Canada was the sole holdout in a 46-1 vote that urged Israel to dismantle its settlements. It also registered the only vote against a resolution criticizing alleged Israeli human rights violations in the Golan Heights, and it voted with nine European countries against a resolution “combatting defamation of religions,” but which referred explicitly to only one faith – Islam.

Canada did not oppose the consensus appointment of Falk as special rapporteur on human rights in Palestinian territories, but it subsequently voiced an objection. “Based on the writings of one of the candidates… Canada expressed serious concern about whether the high standards established by the council would be met by this individual. Therefore, Canada dissociated itself from any council decision to approve the full slate,” said Marius Grinius, Canda’s permanent representative at the United Nations.

In a rebuke to the council, Israeli Ambassador Itzhak Levanon said, “I find it nearly impossible to believe that out of list of 184 potential candidates, the eminently wise members of the consultative group honestly – and in good faith – have made the best possible choice for this post.”

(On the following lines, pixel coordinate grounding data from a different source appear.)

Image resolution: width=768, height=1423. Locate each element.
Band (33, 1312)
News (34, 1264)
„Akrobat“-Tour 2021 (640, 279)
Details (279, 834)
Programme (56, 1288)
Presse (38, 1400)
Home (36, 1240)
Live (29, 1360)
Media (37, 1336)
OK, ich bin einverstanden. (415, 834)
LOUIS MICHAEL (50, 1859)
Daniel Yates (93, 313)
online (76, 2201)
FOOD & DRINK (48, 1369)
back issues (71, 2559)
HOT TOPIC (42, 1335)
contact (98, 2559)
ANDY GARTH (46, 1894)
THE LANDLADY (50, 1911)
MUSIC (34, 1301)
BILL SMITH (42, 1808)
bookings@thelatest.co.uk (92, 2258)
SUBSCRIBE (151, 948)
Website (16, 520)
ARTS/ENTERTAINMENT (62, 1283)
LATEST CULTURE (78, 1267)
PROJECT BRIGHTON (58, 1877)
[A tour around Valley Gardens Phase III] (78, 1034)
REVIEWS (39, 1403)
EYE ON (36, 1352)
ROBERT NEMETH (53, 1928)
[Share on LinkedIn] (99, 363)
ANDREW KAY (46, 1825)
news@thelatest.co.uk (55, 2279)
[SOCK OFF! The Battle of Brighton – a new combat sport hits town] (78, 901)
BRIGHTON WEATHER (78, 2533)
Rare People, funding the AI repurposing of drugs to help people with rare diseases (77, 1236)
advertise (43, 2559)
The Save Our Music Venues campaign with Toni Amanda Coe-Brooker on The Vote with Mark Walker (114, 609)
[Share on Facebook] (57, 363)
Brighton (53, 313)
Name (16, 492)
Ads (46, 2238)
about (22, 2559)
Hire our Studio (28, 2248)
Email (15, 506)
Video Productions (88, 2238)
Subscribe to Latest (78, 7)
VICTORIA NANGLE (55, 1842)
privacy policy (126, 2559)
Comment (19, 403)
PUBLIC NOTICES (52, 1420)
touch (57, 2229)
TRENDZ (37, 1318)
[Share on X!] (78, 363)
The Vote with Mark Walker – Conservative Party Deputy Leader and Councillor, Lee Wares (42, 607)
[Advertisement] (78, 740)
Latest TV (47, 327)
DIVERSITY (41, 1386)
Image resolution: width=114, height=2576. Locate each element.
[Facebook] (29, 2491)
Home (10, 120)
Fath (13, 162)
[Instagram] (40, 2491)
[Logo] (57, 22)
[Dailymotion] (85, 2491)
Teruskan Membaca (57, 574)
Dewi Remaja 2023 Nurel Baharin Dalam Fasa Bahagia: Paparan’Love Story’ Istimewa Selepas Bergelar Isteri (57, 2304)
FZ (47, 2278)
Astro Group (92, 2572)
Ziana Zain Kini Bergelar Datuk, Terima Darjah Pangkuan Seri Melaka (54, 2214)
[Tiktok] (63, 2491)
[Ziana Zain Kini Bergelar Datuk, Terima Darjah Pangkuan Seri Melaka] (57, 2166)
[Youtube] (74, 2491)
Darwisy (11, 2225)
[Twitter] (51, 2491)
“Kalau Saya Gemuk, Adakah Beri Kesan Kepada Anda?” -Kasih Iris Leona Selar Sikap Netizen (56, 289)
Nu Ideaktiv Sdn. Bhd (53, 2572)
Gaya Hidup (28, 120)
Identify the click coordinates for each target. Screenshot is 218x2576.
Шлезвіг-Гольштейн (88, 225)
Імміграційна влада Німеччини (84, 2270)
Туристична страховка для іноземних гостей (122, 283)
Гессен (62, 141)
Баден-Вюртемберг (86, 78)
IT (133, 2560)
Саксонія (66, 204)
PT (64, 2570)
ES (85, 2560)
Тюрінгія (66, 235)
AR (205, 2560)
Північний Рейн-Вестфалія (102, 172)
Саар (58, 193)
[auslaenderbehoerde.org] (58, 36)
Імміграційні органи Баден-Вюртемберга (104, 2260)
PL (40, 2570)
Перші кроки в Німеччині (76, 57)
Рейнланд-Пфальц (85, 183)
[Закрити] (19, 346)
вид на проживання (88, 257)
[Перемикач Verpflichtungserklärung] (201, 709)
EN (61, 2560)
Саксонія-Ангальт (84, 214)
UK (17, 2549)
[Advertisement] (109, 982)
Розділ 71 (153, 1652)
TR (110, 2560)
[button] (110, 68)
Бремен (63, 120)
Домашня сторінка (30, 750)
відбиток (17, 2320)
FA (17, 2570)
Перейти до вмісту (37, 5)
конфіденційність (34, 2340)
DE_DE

Falk, he noted, last year authored an article titled Slouching toward a Palestinian Holocaust. He “has taken part in a UN fact-finding mission which determined that suicide bombings were a valid method of ‘struggle.’ He has disturbingly charged Israel with ‘genocidal tendencies’ and accused it of trying to achieve security through ‘state terrorism.’ Someone who has publicly and repeatedly stated such views cannot possible be considered independent, impartial or objective, as is explicitly required… It does not appear difficult, even at this early stage, to predict what his first report will say.”

Ziegler, who was named to the HRC’s 18-member advisory group, was the subject of an intense lobbying campaign prior to his selection. MP Irwin Cotler, Canada’s former justice minister, joined Per Ahlmark, the former deputy prime minister of Sweden, and numerous human rights NGOs to urge the Swiss government to suspend Ziegler’s nomination.

They noted “Ziegler’s support for serial violators of human rights,” including dictators in Ethiopia, Zimbabwe, Iraq and North Korea, and his support for French Holocaust denier Roger Garaudy, whom Ziegler called “one of the leading thinkers of our time.” Ziegler co-founded the Moammar Gadhafi Human Rights Prize and joined Garaudy, Louis Farrakahn and Malaysian Prime Minister Mahathir Muhammad as recipients of the honour, they noted.

The anti-Israel resolutions marked the 17th time the HRC has condemned Israel since it was created two years ago, but “China has never  been condemned for Tibet. As TV images [appear] on our screens, with people being shot and killed, there’s silence. No resolutions, no special sessions,” Neuer said.

“The Organization of the Islamic Conference is completely calling the shots,” he said. There is a lot of  backroom horse trading going on, and the European HRC members are making deals for support on some resolutions in exchange for not opposing other proposals. “It’s a Faustian bargain. You’re left with a council that does virtually nothing but condemn Israel.”

Bayefsky, a senior fellow with the Hudson Institute, a conservative think tank, said that “the most important lesson here is that the UN as a vehicle for human rights protection is a fiction in the 21st century.”

She pointed to a “shocking” report by John Dugard, who is being replaced by Falk, that “gives a licence to kill Jews… Dugard’s report redefines terrorism, creating a category of terrorism that is not murder, but is justifiable, understandable, comprehensible and inevitable.”

“This council is a pro-terror, anti-democracy creation from hell which is analogous to a runaway train that has commandeered the United Nations and driven it to the bottom of Lake Geneva,” Bayefsky said.